Conjecture 2 is false
Jon Schneider pointed out to me a construction that disproves Conjecture 2. For the alphabet \( \{ A, B \} \), consider the function \( f: [0, 1] \times \{A,B\} \to [0, 1] \) defined by \( f(x, A) = \frac{x+1}{4} \) and \( f(x, B) = \frac{x + 2}{4} \). So the string 'A' maps to \( \frac{1}{4} \), the string 'AB' maps to \( \frac{9}{16} \), and so on. Notice that every string will have a value of less than \( \frac{2}{3} \), and every nonempty string has a value of at least \(\frac{1}{4}\).
So every string of length at least 2 ending in 'A' will lie within the interval \( [\frac{5}{16}, \frac{5}{12}) \), and every string of length at least 2 ending in 'B' will lie within the interval \( [\frac{9}{16}, \frac{2}{3}) \). This means that we can find an interval around the string 'A', say \( (0, \frac{5}{16}) \) that doesn't contain the image of any other string. Similarly, we can do the same around 'B' with the interval \( (\frac{5}{12}, \frac{9}{16}) \). In fact, we'll be able to find such an open interval around every string.
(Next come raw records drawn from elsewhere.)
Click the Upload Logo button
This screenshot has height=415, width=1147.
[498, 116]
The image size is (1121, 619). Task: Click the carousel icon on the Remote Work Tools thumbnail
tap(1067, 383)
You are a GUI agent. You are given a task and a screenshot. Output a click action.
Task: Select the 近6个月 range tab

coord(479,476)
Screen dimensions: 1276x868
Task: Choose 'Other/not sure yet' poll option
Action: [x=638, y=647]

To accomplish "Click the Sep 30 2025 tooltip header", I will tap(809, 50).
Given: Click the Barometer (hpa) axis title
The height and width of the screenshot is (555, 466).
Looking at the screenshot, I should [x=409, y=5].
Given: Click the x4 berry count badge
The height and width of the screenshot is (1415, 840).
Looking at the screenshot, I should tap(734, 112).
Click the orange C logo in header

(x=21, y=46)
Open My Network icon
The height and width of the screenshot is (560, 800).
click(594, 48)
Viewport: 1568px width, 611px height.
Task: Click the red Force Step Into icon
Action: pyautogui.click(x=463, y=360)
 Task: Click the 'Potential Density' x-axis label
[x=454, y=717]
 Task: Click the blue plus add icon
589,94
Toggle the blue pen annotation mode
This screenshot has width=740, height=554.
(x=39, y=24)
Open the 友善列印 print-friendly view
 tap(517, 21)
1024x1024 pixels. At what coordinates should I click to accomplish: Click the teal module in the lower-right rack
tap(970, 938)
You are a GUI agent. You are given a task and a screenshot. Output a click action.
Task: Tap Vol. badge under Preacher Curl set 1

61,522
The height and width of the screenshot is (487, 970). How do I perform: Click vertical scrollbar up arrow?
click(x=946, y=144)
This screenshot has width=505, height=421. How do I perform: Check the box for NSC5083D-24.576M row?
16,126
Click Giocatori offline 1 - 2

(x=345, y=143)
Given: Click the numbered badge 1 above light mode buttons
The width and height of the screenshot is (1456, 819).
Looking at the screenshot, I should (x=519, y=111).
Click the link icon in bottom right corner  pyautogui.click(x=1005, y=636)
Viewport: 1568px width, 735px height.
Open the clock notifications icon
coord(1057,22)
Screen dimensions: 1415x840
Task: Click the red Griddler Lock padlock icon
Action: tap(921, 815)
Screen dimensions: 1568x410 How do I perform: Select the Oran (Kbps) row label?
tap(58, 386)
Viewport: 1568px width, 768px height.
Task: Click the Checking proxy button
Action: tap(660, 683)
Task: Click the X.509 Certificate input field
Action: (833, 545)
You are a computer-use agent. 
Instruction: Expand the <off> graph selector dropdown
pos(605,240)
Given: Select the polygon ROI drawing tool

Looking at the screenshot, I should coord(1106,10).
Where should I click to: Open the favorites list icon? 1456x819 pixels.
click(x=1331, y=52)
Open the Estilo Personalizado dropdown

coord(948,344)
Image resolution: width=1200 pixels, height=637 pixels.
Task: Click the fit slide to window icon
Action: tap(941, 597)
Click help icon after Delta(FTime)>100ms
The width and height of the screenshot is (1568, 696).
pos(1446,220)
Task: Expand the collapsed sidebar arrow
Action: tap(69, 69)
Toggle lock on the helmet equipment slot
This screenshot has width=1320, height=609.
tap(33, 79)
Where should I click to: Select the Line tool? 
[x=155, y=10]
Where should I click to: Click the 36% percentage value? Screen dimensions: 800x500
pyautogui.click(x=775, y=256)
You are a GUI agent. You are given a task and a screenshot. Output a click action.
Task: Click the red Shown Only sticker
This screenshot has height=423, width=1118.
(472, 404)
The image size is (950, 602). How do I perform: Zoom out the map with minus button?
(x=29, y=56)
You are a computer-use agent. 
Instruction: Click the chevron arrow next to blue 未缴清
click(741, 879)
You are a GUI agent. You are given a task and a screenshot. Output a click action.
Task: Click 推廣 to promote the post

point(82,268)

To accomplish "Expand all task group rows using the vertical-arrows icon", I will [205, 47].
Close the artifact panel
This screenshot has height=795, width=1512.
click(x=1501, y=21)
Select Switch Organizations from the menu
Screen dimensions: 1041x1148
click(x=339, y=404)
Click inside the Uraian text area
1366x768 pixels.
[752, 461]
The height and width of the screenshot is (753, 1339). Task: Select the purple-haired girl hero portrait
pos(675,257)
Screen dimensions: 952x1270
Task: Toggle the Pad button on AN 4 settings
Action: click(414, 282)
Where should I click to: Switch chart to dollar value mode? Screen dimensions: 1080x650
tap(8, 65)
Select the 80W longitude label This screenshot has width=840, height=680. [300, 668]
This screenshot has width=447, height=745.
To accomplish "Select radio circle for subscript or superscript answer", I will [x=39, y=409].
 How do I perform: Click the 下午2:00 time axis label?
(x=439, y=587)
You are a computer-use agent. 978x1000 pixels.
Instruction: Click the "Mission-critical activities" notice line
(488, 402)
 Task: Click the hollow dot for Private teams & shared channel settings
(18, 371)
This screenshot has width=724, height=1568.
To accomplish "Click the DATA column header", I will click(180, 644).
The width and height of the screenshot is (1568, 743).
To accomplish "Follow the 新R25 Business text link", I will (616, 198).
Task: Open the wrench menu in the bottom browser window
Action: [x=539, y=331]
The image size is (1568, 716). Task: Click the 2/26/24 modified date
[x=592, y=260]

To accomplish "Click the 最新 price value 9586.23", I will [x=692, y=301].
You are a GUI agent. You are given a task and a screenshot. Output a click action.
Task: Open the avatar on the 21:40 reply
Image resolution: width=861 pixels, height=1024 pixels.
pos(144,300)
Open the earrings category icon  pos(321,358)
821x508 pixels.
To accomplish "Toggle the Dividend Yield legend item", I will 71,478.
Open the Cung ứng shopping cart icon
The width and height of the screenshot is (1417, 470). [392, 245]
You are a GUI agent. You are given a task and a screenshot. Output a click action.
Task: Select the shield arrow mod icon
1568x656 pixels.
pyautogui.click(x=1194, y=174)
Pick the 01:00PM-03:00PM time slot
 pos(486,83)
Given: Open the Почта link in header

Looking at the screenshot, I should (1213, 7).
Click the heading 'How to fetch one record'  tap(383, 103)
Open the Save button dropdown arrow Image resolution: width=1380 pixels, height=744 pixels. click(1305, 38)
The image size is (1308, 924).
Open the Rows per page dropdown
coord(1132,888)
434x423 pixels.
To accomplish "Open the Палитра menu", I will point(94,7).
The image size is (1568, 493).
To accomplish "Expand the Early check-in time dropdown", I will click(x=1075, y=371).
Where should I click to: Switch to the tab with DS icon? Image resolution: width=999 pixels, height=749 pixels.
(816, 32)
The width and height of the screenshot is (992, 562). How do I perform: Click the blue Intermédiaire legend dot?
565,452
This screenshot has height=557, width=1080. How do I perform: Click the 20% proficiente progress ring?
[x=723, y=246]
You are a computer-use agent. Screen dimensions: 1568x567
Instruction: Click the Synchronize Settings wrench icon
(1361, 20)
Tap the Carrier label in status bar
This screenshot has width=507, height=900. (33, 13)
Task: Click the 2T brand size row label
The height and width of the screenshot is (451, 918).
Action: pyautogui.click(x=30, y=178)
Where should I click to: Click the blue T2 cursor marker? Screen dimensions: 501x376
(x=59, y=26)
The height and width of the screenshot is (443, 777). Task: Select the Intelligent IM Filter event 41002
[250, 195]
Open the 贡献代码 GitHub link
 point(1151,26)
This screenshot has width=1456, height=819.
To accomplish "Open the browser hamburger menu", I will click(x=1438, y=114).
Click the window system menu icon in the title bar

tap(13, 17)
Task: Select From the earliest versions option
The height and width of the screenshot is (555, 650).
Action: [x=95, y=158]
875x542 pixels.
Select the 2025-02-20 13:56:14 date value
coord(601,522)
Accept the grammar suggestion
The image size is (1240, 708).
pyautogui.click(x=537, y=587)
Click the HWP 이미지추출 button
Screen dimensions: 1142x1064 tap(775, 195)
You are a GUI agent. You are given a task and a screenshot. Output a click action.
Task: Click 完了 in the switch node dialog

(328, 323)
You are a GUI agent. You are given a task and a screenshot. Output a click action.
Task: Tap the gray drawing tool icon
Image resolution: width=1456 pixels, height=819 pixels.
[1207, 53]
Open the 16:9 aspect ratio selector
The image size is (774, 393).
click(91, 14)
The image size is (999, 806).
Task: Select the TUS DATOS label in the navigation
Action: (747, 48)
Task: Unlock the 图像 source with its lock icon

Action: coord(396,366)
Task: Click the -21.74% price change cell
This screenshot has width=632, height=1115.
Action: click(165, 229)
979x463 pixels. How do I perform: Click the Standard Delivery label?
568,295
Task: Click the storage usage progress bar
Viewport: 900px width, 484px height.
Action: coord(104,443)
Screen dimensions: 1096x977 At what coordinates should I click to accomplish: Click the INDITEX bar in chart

What this means is that if we have an open set \( U_s \subset [0, 1] \) for every string \( s \in \{A, B\}^* \) that contains the image of \( s \) but not any other strings. So for any subset \( S \subset \{A,B\}^* \), we can define \(U = \bigcup_{s \in S} U_s\) This means that an open set can actually pick out absolutely any language, even uncomputable ones.
Is that cheating?
So of course, the next question is what additional constraint on the computation needs to be imposed so that it is a reasonable model of (for example) a recurrent neural network. One idea might be that the open set \( U \) needs to be "nice" in a sense. However, with input from Michael Cohen, I now know of some explicit constructions that decide non-regular languages.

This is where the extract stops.